- FRAGMENTO DEL TEXTO:
■ ■ ■ ■
Editorial

Señal militar correcta

¿Alguien recuerda cuándo fue la última vez que el presidente de la República concurrió al entierro de un policía asesinado en el cumplimiento de su deber?

El trágico asesinato del soldado de 20 años de edad, Víctor Ruiz, no pasó desapercibido. En efecto, las máximas jerarquías del Ejército reaccionaron acompañando a la familia del joven durante el sepelio. Sería muy bueno que ese gesto fuera imitado en el futuro por otras autoridades del Estado, cuando infelizmente ocurran desgracias similares.

La información es conocida: padre de una niña de tan solo un año de edad, Ruiz trabajaba en la carpintería de los servicios de material y armamento del Ejército. Como tanta gente humilde y trabajadora, era bien considerado por sus vecinos. Solidario, ayudaba a su hermano en la construcción de su casa a través de una cooperativa de ayuda mutua. El domingo pasado, caminando con un amigo por el barrio de Punta de Rieles y llevando su moto de a tiro, fue sorprendido por dos personas que le exigieron que se las entregara, y a pesar de que mostró disposición para hacerlo, fue muerto de varios disparos a quemarropa por parte de los delincuentes.

Hay que dejar claro que Ruiz no fue asesinado por ser militar, sino que sufrió, como tanta gente humilde y trabajadora de nuestro país, la inseguridad que está completamente fuera de control sobre todo en los barrios populares de Montevideo. Como bien comentó el presidente del Centro Militar en esta difícil circunstancia, la extensión de la inseguridad hace que cualquiera de nosotros no sepa si vuelve a su casa cuando sale por la mañana hacia el trabajo. Más aún, la verdad es que ni siquiera la policía puede dar seguridad en sus propias instalaciones, ya que han robado la dependencia de Radio Patrulla y varias comisarías del Interior.
■ ■ ■ ■
Ítems del conjunto de datos
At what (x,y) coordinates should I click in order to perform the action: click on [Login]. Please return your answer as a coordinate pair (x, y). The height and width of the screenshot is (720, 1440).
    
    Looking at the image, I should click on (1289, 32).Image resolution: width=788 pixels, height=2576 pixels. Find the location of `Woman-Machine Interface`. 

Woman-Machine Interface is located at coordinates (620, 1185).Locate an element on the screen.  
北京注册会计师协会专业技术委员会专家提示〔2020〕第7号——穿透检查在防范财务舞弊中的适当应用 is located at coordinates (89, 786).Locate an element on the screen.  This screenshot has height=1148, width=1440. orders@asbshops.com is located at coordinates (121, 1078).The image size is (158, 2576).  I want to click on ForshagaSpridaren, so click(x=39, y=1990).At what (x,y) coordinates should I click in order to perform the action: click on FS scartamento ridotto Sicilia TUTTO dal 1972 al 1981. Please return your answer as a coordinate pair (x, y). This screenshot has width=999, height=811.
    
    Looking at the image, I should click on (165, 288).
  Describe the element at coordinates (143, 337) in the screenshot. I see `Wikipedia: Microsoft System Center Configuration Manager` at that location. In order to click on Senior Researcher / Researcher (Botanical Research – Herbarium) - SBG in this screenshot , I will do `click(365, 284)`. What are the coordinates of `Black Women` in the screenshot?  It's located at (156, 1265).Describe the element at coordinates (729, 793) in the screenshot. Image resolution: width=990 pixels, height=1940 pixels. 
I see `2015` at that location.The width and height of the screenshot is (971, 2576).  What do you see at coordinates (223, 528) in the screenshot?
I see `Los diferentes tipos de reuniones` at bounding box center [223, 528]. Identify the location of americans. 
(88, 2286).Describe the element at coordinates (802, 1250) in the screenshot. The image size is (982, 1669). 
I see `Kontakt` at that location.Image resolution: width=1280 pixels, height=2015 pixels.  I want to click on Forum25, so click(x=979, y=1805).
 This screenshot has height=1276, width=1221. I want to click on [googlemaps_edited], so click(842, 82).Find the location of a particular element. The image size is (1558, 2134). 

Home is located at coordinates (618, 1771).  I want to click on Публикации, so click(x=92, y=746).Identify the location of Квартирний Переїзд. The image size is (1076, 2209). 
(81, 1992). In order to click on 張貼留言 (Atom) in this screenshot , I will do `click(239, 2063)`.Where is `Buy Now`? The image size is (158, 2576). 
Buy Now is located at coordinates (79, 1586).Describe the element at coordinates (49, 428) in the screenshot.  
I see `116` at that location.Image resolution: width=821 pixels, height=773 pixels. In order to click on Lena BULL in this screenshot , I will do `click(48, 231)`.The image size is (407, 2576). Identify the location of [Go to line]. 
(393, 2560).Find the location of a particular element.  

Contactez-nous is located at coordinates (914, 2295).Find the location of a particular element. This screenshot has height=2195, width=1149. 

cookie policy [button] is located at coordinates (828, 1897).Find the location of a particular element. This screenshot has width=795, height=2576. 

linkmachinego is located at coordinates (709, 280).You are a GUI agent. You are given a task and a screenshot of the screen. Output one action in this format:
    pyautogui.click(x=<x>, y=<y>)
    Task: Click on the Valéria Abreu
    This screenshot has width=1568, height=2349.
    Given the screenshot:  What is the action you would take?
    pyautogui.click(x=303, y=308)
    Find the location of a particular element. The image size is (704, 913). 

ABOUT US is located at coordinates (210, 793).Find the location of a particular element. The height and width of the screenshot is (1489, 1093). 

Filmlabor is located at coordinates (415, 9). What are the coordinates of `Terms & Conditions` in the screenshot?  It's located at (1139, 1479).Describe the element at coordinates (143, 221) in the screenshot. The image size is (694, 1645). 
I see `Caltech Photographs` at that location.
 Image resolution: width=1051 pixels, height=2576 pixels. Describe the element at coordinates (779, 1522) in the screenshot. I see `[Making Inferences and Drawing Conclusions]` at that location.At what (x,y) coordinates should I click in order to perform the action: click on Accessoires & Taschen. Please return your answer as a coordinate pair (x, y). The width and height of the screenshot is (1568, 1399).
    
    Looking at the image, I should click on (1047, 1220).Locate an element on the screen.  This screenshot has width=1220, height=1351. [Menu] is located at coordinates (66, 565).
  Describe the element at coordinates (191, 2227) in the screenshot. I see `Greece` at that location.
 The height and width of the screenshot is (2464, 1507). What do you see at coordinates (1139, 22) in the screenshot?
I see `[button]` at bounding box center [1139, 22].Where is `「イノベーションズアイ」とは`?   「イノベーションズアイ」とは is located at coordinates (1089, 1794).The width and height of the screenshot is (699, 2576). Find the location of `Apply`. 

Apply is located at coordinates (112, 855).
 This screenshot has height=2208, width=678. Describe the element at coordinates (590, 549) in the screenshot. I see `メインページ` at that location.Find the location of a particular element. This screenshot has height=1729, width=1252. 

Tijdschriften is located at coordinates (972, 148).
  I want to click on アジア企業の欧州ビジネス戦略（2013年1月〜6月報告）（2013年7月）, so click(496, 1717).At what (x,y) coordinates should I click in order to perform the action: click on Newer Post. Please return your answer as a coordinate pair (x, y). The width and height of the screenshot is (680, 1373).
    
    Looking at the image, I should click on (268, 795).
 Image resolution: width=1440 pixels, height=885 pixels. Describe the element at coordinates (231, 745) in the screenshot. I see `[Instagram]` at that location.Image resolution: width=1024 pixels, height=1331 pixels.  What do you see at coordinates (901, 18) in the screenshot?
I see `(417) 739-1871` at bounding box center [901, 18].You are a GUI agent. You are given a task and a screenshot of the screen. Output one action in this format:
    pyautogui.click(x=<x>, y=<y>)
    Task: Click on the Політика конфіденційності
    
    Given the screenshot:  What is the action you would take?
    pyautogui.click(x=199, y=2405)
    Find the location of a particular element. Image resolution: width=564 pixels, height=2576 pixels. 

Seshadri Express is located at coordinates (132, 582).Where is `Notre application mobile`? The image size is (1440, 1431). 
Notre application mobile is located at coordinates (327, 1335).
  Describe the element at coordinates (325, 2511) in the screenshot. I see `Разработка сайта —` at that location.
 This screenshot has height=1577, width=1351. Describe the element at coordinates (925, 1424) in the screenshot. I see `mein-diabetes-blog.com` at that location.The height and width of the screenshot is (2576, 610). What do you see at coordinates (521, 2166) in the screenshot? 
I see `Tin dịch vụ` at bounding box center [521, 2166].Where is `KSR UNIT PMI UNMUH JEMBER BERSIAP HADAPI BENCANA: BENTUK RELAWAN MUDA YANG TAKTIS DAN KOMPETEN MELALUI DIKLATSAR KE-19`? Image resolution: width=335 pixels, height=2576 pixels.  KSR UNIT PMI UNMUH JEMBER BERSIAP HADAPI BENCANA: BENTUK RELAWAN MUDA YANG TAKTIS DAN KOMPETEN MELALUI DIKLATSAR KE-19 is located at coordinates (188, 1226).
■ ■ ■ ■
- QUÉ SE PIDE: Reproduce al pie de la letra el pasaje del editorial sobre el asesinato del soldado Víctor Ruiz comprendido entre "Señal militar correcta" y "ocurran desgracias similares.", ambos incluidos.

- SOLUCIÓN DEL EJERCICIO:
Señal militar correcta

¿Alguien recuerda cuándo fue la última vez que el presidente de la República concurrió al entierro de un policía asesinado en el cumplimiento de su deber?

El trágico asesinato del soldado de 20 años de edad, Víctor Ruiz, no pasó desapercibido. En efecto, las máximas jerarquías del Ejército reaccionaron acompañando a la familia del joven durante el sepelio. Sería muy bueno que ese gesto fuera imitado en el futuro por otras autoridades del Estado, cuando infelizmente ocurran desgracias similares.